● **Activity**:
From the line containing "February 2018 (1107, 1539)" onward to the last line of the data below, copy each line exactly and add nothing.

[Source records]
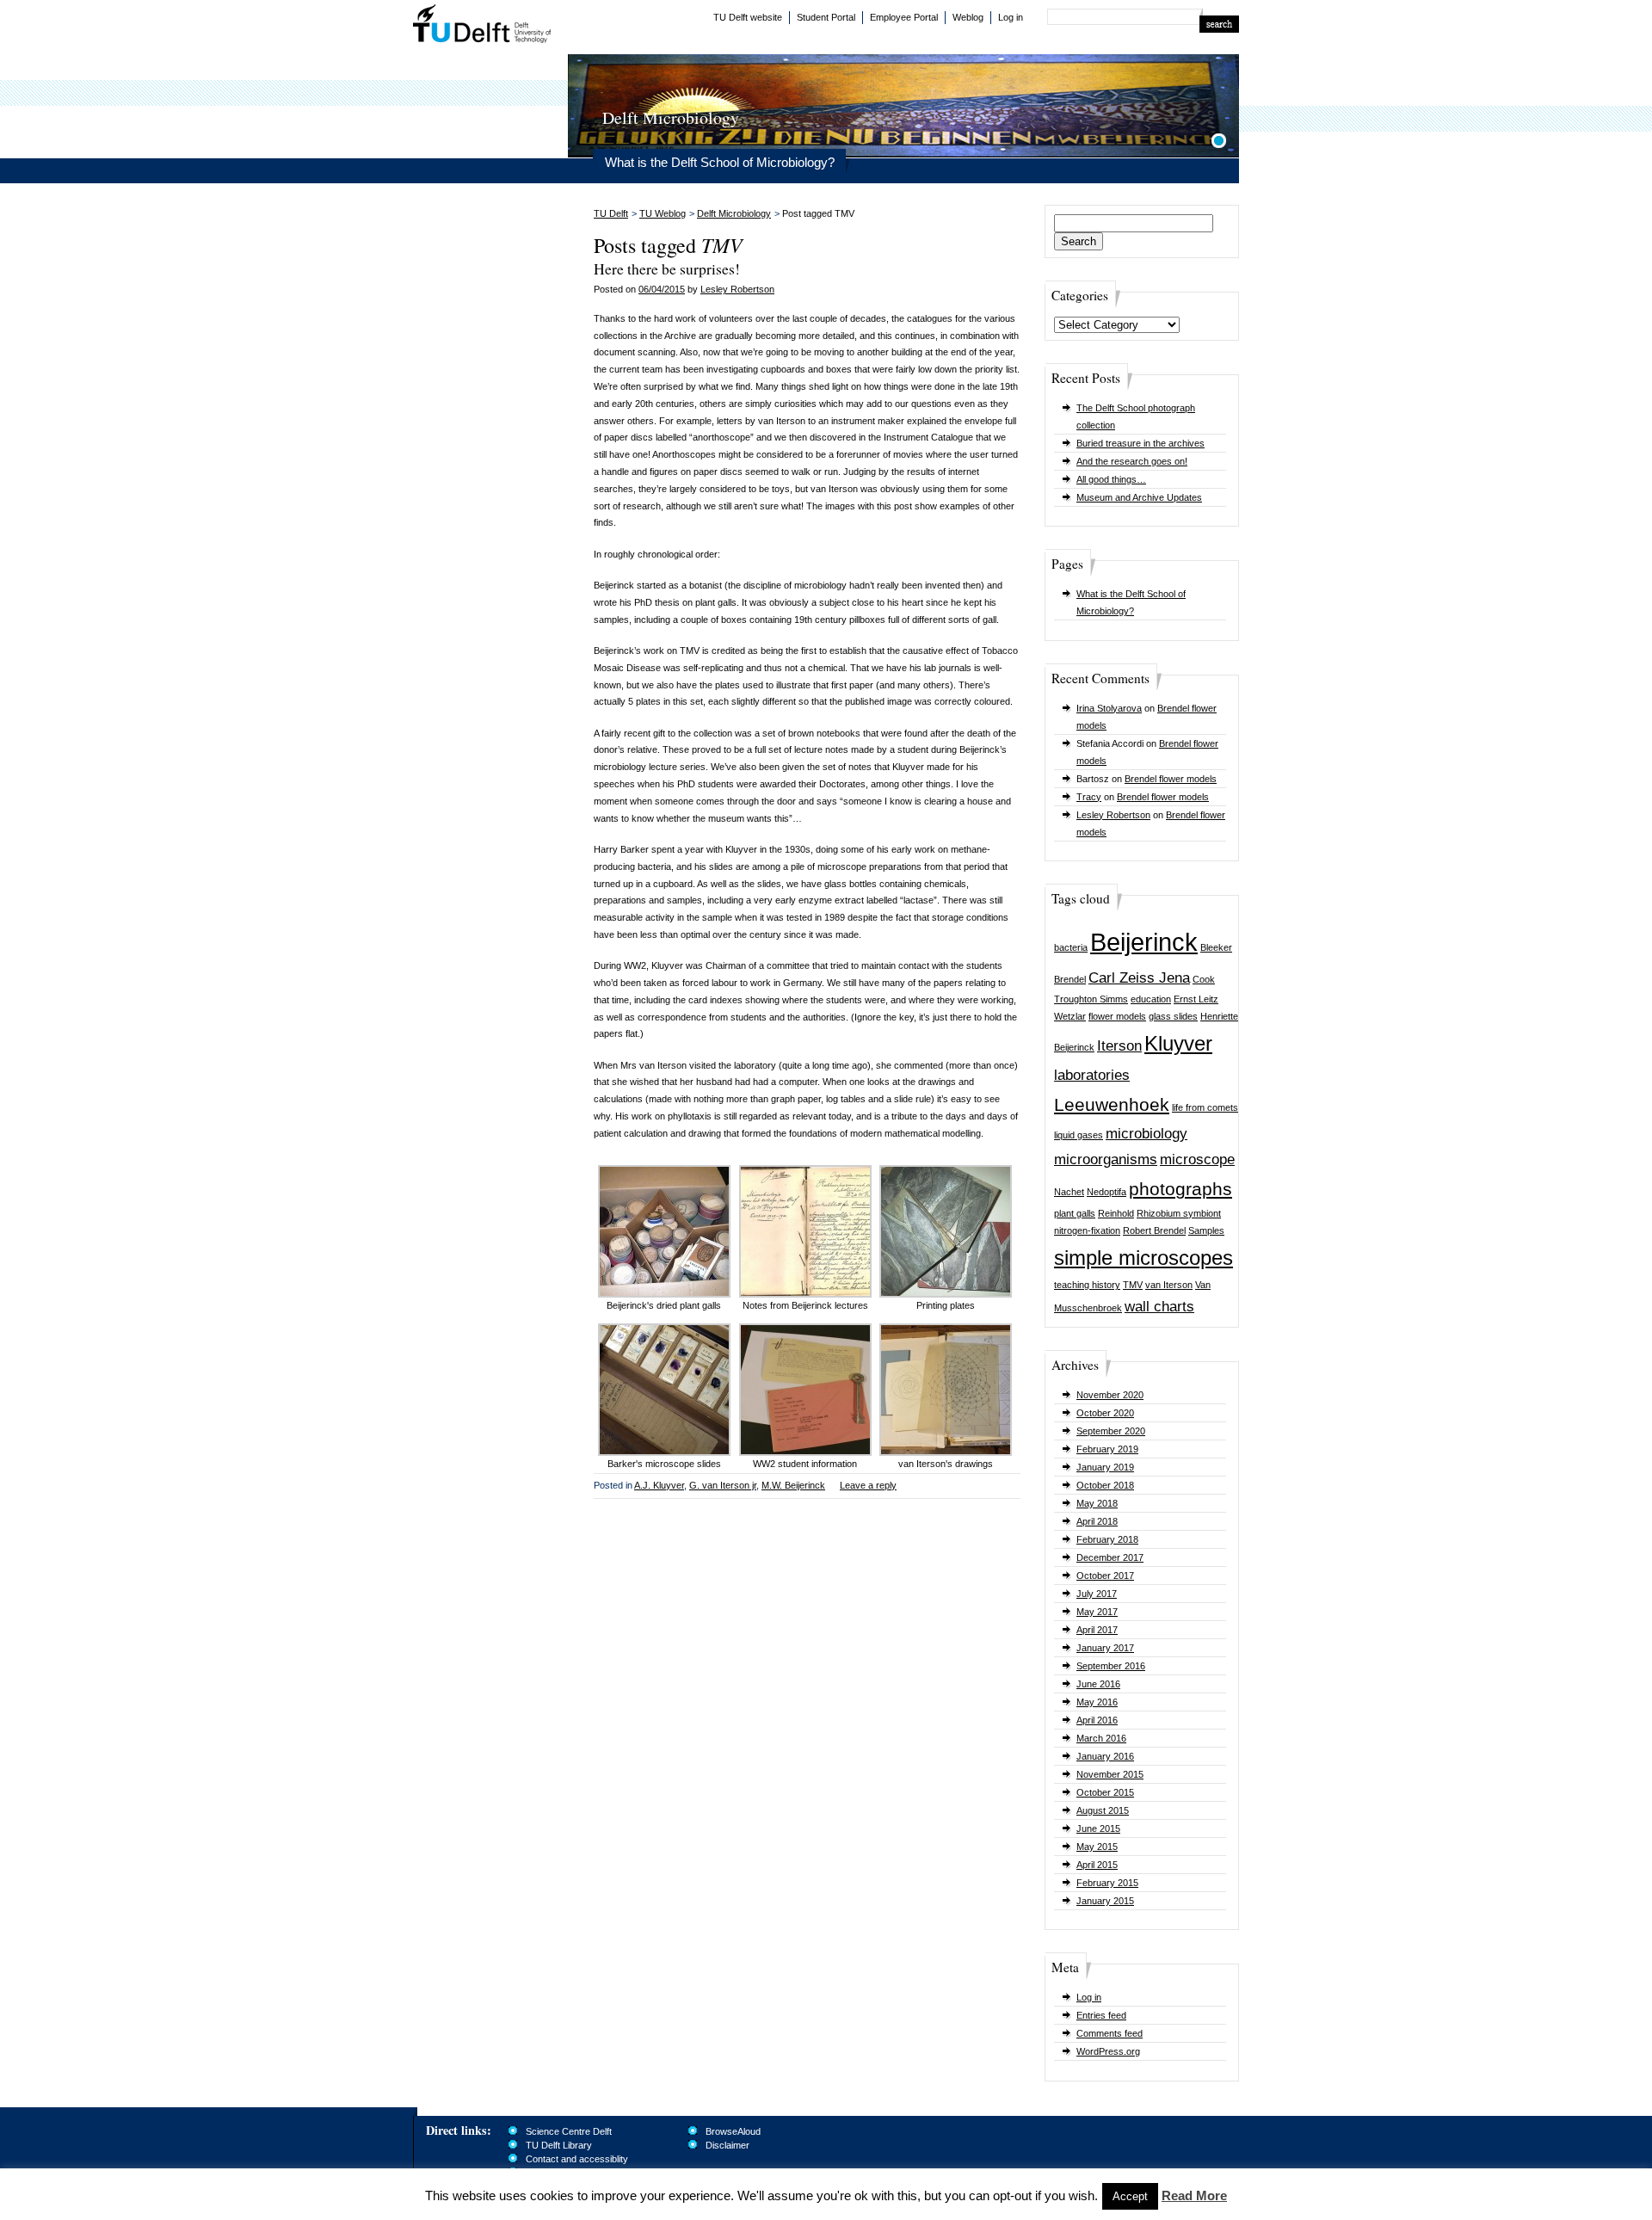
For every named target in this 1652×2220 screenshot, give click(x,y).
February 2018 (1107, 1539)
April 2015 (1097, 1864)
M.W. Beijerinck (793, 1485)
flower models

● **Expected answer**:
February 2018 (1107, 1539)
April 2015 (1097, 1864)
M.W. Beijerinck (793, 1485)
flower models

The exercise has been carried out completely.